— START OF THE RECORDS —
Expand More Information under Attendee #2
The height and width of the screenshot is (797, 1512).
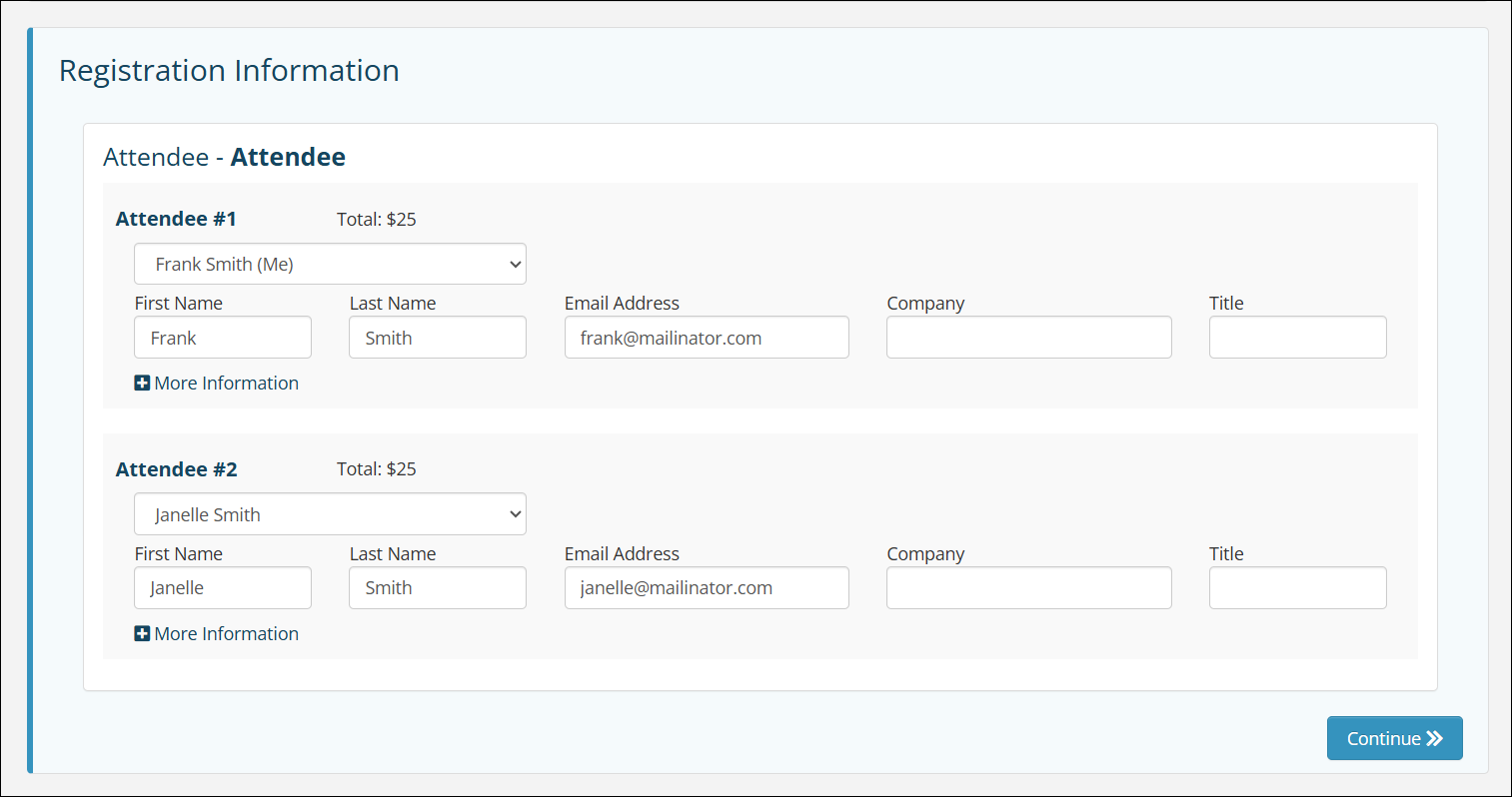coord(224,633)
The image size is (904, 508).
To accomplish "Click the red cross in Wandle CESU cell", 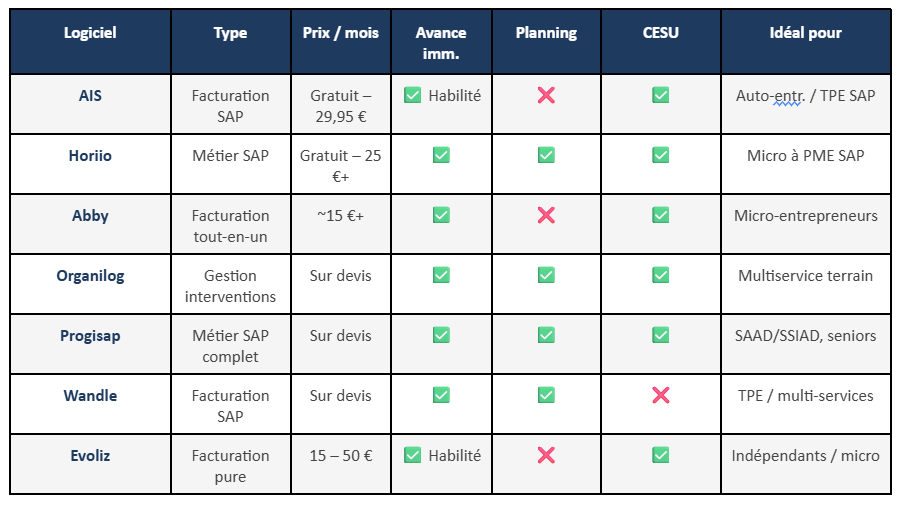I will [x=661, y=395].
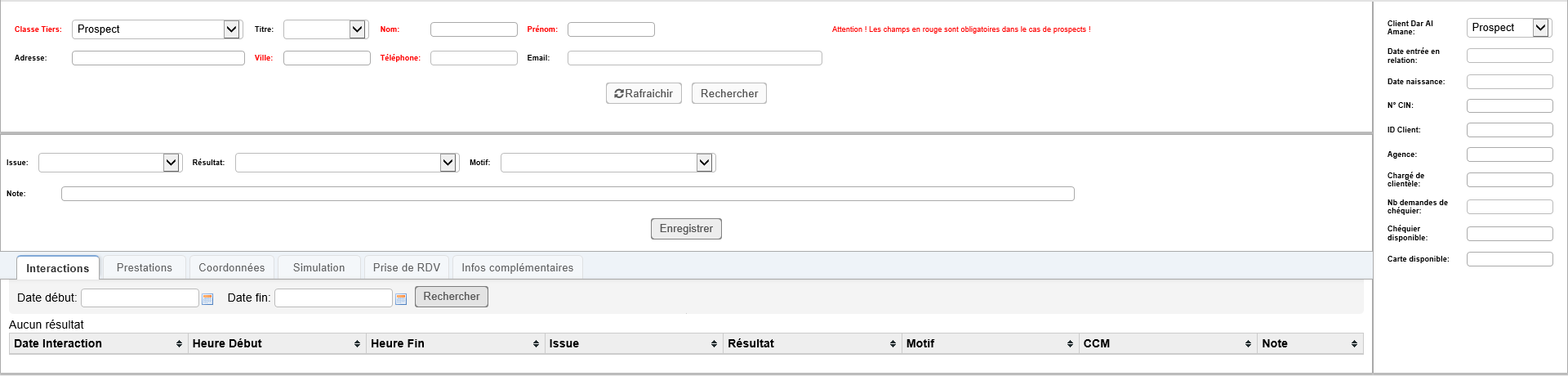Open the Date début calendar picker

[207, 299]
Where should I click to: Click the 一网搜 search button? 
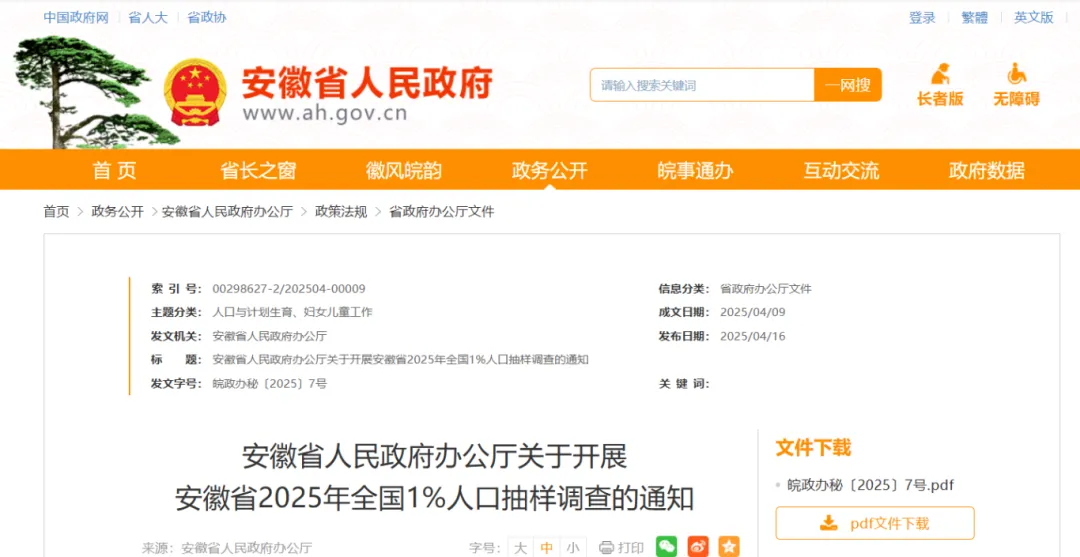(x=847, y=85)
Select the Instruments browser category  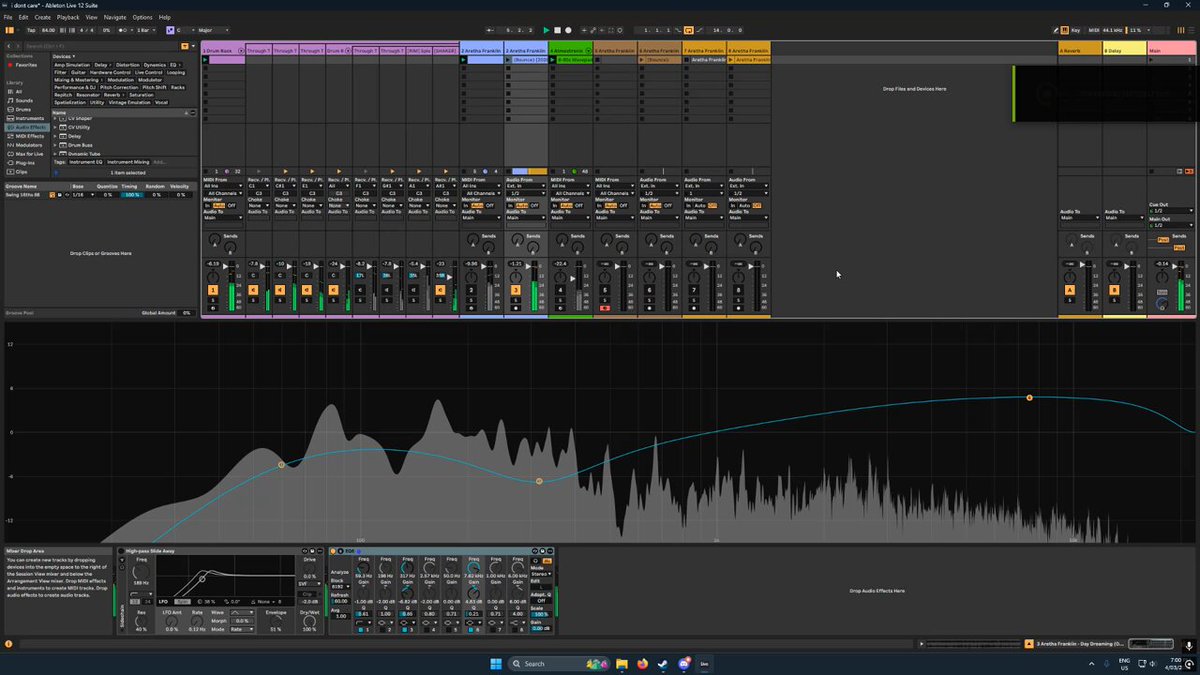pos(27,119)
— END OF THE RECORDS —
▶ _TASK DETAILS_: Can you rewrite the items, from the start through the line that contains "coord(224,633)", as a numbered list with any blank lines dropped and the pictures left out?

▶ _ANSWER TO THIS PROBLEM_:
1. Expand More Information under Attendee #2
2. The height and width of the screenshot is (797, 1512).
3. coord(224,633)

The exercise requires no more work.